アレの水

そら病気になるわ


 東都がトイレをこのまま城館に置くことにした後――


「ところでトート殿。今日の宿はお決まりですかな?」


 にんまりと笑みを浮かべた伯爵が、手もみをしながら東都に近づく。

 伯爵の態度は先ほどとはうってかわっている。

 彼のことをさんざん胡散臭い目で見ていたのがウソのようだ。

 今度は伯爵のことを東都がいぶかしむ番となった。


(な、なんだ。急に態度が変わって気持ち悪いぞ! 何が目的ィ?!)


「え、いや? 何ぶんこのあたりは初めてなもので……」


「でしたらぜひ、こちらにお泊りになってください」


「は、はぁ……」


「それがいいですね。トート殿には聞きたい話が山ほどあります」


「トート殿。コニーの趣味に付き合う必要はないですが、我々がした無礼のお詫びとして、これを受けてはいただけないでしょうか?」


「いえ、全然気にしてないですけど、そういう事なら……」


(このエル? っていう人はマトモっぽいけど、伯爵さんとコニーっていう二人はちょっとアレっぽいなぁ。でも、他にアテもいないし、ここはお世話になるか)

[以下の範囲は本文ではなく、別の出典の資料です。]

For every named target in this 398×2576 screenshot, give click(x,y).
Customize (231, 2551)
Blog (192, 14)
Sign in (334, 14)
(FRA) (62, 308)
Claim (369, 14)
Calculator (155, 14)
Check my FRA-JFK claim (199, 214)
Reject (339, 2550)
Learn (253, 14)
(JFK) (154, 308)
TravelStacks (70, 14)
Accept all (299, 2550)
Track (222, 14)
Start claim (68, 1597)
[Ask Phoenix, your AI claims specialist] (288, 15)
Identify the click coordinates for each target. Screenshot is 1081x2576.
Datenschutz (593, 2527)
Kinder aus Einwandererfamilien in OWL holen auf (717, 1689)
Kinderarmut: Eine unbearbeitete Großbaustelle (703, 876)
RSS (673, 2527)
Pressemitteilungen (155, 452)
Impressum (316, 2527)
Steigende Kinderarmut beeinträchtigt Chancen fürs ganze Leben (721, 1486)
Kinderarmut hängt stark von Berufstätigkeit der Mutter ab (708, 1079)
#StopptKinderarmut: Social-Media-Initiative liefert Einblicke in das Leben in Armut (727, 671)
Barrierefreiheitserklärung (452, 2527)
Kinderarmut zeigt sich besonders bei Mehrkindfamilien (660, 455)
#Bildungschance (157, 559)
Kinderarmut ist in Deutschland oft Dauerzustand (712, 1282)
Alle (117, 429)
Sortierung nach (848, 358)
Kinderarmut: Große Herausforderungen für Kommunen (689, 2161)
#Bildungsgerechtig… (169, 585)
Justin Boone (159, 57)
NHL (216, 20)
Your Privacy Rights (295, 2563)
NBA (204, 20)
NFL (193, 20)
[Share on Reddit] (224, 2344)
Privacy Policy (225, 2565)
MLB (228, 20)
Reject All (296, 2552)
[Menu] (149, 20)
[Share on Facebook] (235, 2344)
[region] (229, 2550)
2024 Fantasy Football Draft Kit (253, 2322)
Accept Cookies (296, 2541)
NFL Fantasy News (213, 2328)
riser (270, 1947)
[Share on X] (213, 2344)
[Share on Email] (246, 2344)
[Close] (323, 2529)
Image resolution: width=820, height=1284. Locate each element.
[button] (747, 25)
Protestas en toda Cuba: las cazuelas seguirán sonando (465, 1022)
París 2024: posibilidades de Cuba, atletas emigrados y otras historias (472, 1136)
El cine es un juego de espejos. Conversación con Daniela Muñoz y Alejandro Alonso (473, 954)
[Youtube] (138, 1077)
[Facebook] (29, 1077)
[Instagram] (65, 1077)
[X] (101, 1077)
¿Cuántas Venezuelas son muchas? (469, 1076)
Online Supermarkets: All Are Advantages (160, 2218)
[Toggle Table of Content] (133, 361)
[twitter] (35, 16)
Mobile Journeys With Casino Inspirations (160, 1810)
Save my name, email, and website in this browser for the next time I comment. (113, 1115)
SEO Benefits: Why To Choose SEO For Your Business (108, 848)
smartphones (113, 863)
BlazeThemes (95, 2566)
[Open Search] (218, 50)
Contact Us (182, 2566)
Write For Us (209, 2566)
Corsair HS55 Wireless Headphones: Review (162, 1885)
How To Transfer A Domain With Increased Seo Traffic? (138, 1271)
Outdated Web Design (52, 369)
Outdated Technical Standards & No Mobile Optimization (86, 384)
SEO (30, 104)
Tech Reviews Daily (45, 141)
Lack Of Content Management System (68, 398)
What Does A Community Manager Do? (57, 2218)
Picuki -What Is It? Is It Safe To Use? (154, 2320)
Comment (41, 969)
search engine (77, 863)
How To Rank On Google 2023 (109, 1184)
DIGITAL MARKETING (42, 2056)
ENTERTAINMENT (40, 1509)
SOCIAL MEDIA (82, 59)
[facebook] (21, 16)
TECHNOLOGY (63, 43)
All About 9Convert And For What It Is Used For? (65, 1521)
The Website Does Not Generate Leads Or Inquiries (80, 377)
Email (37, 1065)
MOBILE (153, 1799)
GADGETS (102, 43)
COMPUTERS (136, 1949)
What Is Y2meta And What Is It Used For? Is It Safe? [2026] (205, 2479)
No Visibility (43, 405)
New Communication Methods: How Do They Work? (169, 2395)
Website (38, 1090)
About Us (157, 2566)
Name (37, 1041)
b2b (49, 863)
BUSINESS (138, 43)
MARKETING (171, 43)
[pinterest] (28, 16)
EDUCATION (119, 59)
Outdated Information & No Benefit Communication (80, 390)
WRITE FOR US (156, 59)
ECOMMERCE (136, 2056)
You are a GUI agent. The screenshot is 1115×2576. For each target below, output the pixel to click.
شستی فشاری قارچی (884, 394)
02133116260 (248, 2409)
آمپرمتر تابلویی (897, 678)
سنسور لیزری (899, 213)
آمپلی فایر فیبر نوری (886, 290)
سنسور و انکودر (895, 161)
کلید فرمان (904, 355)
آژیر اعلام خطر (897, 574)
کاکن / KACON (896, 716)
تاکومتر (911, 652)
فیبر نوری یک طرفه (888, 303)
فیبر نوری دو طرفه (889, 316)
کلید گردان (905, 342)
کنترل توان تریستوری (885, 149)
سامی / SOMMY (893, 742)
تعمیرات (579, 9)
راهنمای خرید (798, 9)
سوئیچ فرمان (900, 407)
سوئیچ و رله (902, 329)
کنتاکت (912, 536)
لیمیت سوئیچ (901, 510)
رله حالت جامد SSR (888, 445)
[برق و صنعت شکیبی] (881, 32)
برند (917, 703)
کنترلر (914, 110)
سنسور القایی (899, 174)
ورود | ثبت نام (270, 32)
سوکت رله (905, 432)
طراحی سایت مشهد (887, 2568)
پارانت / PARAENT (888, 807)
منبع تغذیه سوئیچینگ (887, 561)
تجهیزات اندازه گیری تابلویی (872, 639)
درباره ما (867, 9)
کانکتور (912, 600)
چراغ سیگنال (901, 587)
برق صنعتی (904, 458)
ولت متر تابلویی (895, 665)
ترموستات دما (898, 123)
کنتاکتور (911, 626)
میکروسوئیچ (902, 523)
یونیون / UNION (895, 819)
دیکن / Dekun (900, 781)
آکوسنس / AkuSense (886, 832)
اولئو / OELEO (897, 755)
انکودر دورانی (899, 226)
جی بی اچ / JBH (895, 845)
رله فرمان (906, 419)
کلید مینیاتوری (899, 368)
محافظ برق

「ささ、こちらへ! トート様は私めの命の恩人ですからな」


「そんな大げさな……」


 トイレを中庭に残したまま、東都は城館の中に案内された。

 城の中はひんやりとしていて、どことなくカビ臭い、湿った空気が漂っていた。


(うわぁ、ガチ中世のお城って感じ。こんなのゲームでしか入ったこと無いぞ)


 東都が入った城の中は、ゲームでしか見たことがないリアルな城だった。

 壁も床も石造りで、歩みを進めるたびに靴底から硬い感覚が返ってくる。


(それにしても……真っ暗だな)


 東都の目には、城の中が真っ暗に感じられていた。

 昼の強い陽光が降り注いでいた中庭から城の中にはいったせいだ。


 当然のことだが、この時代に電気はない。

 電気がないため、頼りになるのは太陽の光だけだ。

 昼にもかかわらず城の中はたいそう薄暗かった。


(こんな暗いのに、みんなすいすい歩いていくな……慣れかな?)


 暗さにひるんだ東都をよそに、伯爵も騎士たちも迷いなく足を進める。

 急いで彼らを追いかけた東都は、床から飛び出した石材の出っ張りに足を引っかけそうになった。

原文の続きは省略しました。